Na verdade, eu nunca tive um método muito pragmático de carreira. Meu primeiro disco é de 2002, fiquei 14 anos sem lançar nada, não por falta de vontade, mas enfim, fui muito tomado pela carreira de instrumentista acompanhando o Arnaldo. E aí lancei em 2016, e dessa vez que eu lancei, eu não queria demorar tanto tempo para lançar coisas novas. Então, em 2020 lancei o “Só Que Não”, que teve uma repercussão super legal, feito com mais de 130 pessoas comprando a ideia. Mas aí no fim do ano passado, senti esse desejo, tinha muita coisa para falar, e não ia dar para esperar muito.
É um processo muito orgânico, eu acho. Quando chega em um momento em que eu não estou aguentando mais, eu libero. Mas isso não faz parte de uma estratégia de carreira: ‘Já lancei um disco há dois anos, e preciso lançar outro’. Na verdade, acho que sim, não é legal demorar tanto tempo como eu demorei do primeiro para o segundo disco, mas eu acho que ele tem que ser um processo mais orgânico, que vem do desejo de dizer algo, de pôr algo para fora.
O que você acha que mais mudou entre os Chicos de “01” (2002), com seu primeiro disco, “Maior ou Igual a Dois” (2016) e o que vem agora?
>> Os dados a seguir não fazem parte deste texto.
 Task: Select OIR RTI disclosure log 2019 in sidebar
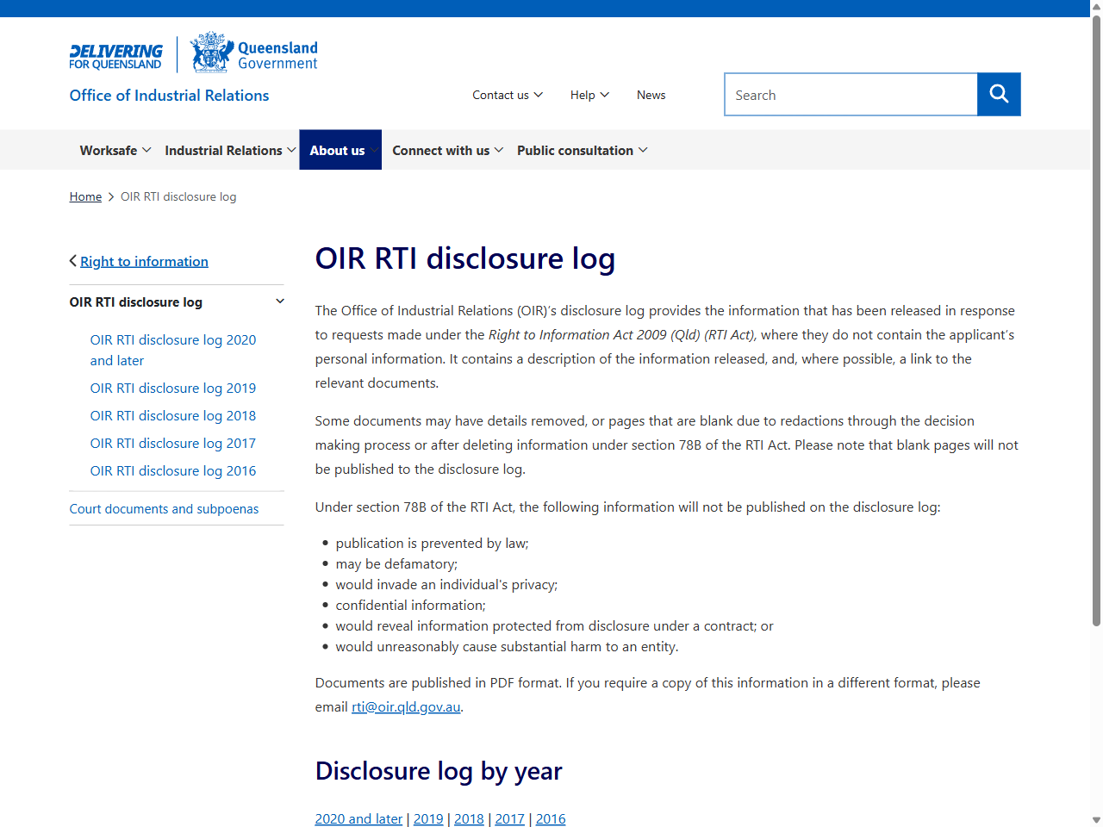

Que difícil. Acho que o Chico de 20, 25 anos, era um Chico mais sonhador, que confiava mais nas pessoas, nos processos. A gente vai ficando mais velho e mais cascudo, vai percebendo que um processo de uma carreira não tem essa magia de que você vai lançar um disco e vai explodir. Você vai entendendo que é um processo mais de construção. Acho que esse Chico de hoje está menos comprometido com uma estratégia e mais comprometido em ter uma relevância dentro do segmento que eu escolhi que é a música. Então, antes de gravar uma canção, qualquer projeto, eu penso: ‘Vejo alguma relevância nisso? Esse projeto pode mudar alguma coisa? Pode fazer alguém se fazer alguma pergunta?’. Se a resposta for sim, essa é a justificativa que, para mim, me autoriza a fazer qualquer coisa. E isso era algo que eu não tinha antes. Hoje sou um cara mais criterioso com as coisas que eu lanço, estou sempre me questionando se vale a pena alguém gastar 3 minutos para ouvir isso no Spotify.
Você tem mais de 20 anos ao lado do Arnaldo e já colaborou com Marina Lima, Marisa Monte, Carlinhos Brown e muitos outros artistas. Com isso, qual foi a coisa mais importante que você aprendeu sobre música até hoje?
Olha, a mais importante talvez eu não consiga te dizer, porque são muitas. Mas acho que, primeiramente, eu pude, ao lado do Arnaldo, assistir de um lado de sideman, de quem está dando toda a segurança e estrutura para o artista poder se desenvolver. Aprendi muito da parte operacional, de produção, o que funciona, o que não funciona. As viagens, os tempos, o profissionalismo de fazer aquele pouco tempo render em uma passagem de som, então quando eu sigo uma carreira solo, autoral, sinto que vou para um lugar muito mais maduro. Além disso, o que também viabiliza um diálogo com a banda, com a equipe, porque durante muito tempo estou do outro lado, então eu sei o que é importante para quem está ali. Acho que é isso, de sempre estar dos dois lados, de entender que quando estou na posição de sideman, tenho que estar completamente na humildade de oferecer todo o conforto para o artista e saber que quando eu estou na linha de frente, cantando, preciso que a banda me dê esse conforto também. Saber pedir isso, sem ser autoritário, acho que isso é uma coisa super importante. Mas assim, especialmente com o Arnaldo, para mim, ele é uma referência artística absurda, essa inquietude dele, de jamais se prender a um formato, um modelo, um estilo e estar sempre buscando fazer arte com qualquer ideia e frase. Acho que isso é uma coisa que eu aprendi muito com ele. De entender que qualquer fala, tema, pode virar uma canção, uma arte. É um legado muito forte que eu levo dele. Ele é o grande totem que eu elejo.